12 Jul
12Jul

Miguel Ángel Valero

Los hogares estadounidenses acumulan un máximo histórico de 3,2 billones$ en efectivo. Una enorme cantidad de dinero esperando para entrar en el mercado. "Imagina el día que todo eso se ponga a buscar rentabilidad", subrayan en Zumitow.

Al mismo tiempo, el apalancamiento marca máximo histórico. Cuando todo el mundo compra a crédito, las correcciones se amplifican. Combustible para el rally… y gasolina para el batacazo cuando el mercado se gira.

Revisión del dato de empleo siempre a la baja

"Imagina que cada mes tomas una decisión de inversión basándote en un dato que, unos meses después, descubrimos que estaba equivocado. Y que, además, casi siempre estaba equivocado en la misma dirección. Pues eso es exactamente lo que lleva ocurriendo desde hace tiempo con uno de los indicadores económicos más importantes del mundo: las nóminas no agrícolas de Estados Unidos (Non-Farm Payrolls)", señala el analista Pablo Gil en The Trader.

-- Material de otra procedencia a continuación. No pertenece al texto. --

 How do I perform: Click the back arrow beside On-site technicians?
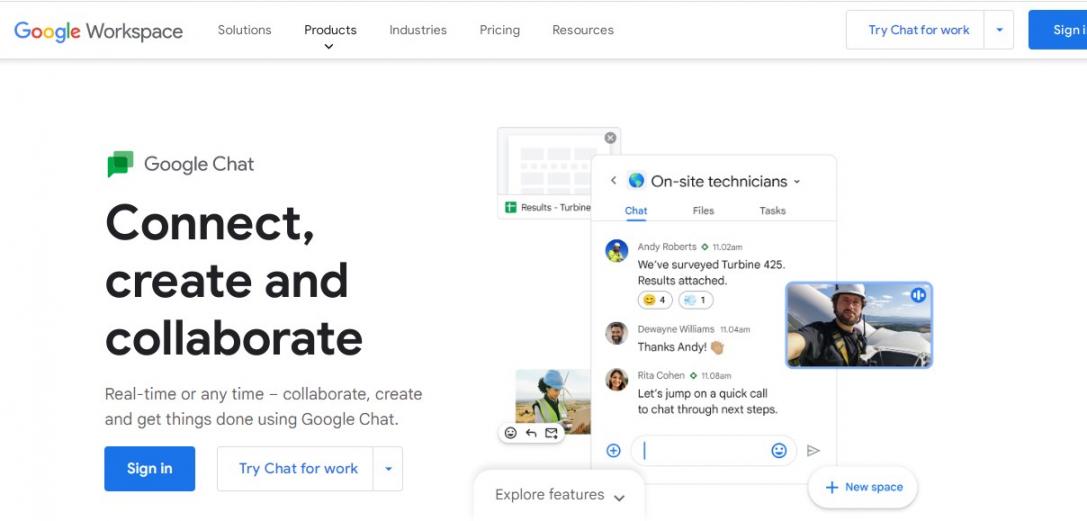tap(613, 181)
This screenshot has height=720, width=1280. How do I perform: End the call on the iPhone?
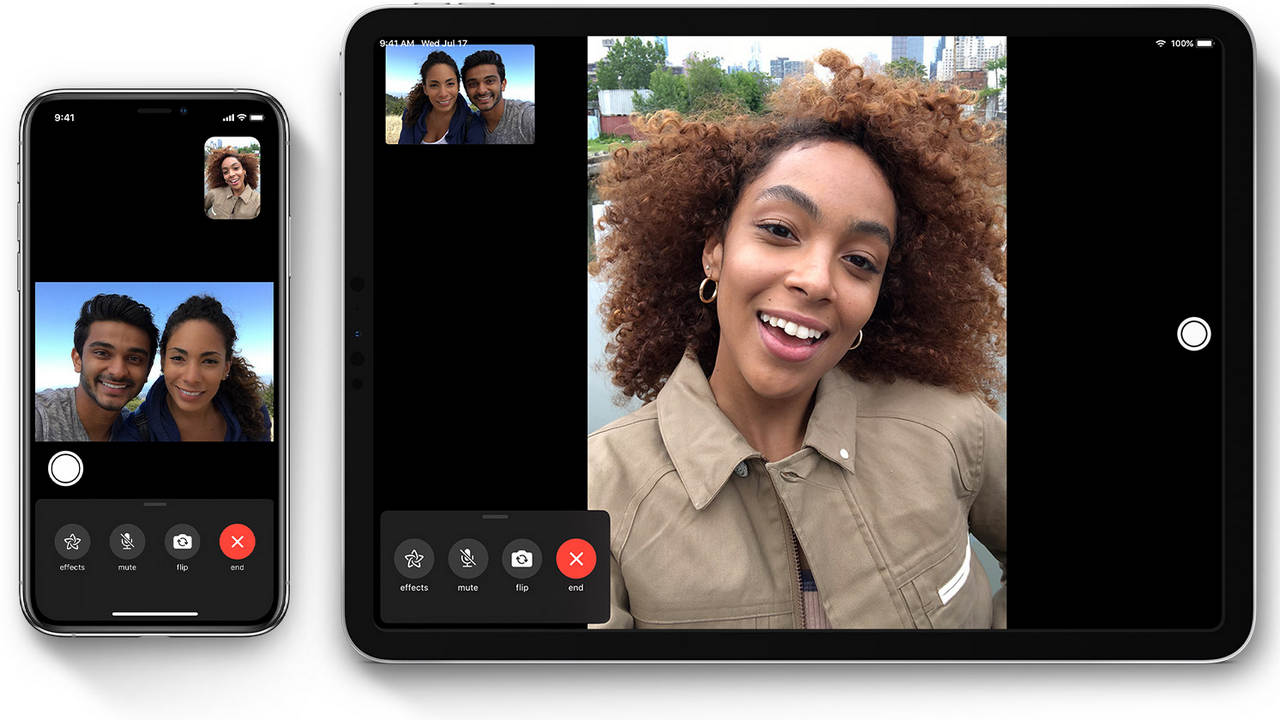(238, 541)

Cada primer viernes de mes, millones de inversores esperan ese dato que mueve las bolsas, los bonos, el dólar y las expectativas sobre los próximos movimientos de la Reserva Federal.

Pero hay un detalle del que casi nadie habla: Los primeros datos casi siempre acaban siendo demasiado optimistas. El gráfico que acompaña este análisis resulta llamativo. Desde enero de 2025, las cifras de creación de empleo se han revisado a la baja en quince de los últimos diecisiete meses. En conjunto, las revisiones ya restan cerca de 780.000 empleos respecto a lo que inicialmente creyó el mercado. Y si ampliamos la perspectiva, desde comienzos de 2023 más de tres cuartas partes de las revisiones también han sido negativas.

La pregunta es inevitable: ¿Por qué ocurre siempre en la misma dirección? No significa necesariamente que las cifras estén manipuladas. El Bureau of Labor Statistics publica una primera estimación con información todavía incompleta y la revisa a medida que recibe datos de más empresas. Las revisiones son normales en casi todas las estadísticas económicas. Lo excepcional es que, desde hace casi dos años, prácticamente siempre hayan reducido el número de empleos inicialmente publicado.

Eso sugiere que los modelos estadísticos utilizados para estimar el empleo podrían estar teniendo dificultades para captar un mercado laboral que ha cambiado profundamente desde la pandemia.

Sin embargo, aquí aparece una aparente contradicción. Si realmente se está creando menos empleo del que inicialmente se publica... ¿por qué la tasa de desempleo continúa alrededor del 4,3%?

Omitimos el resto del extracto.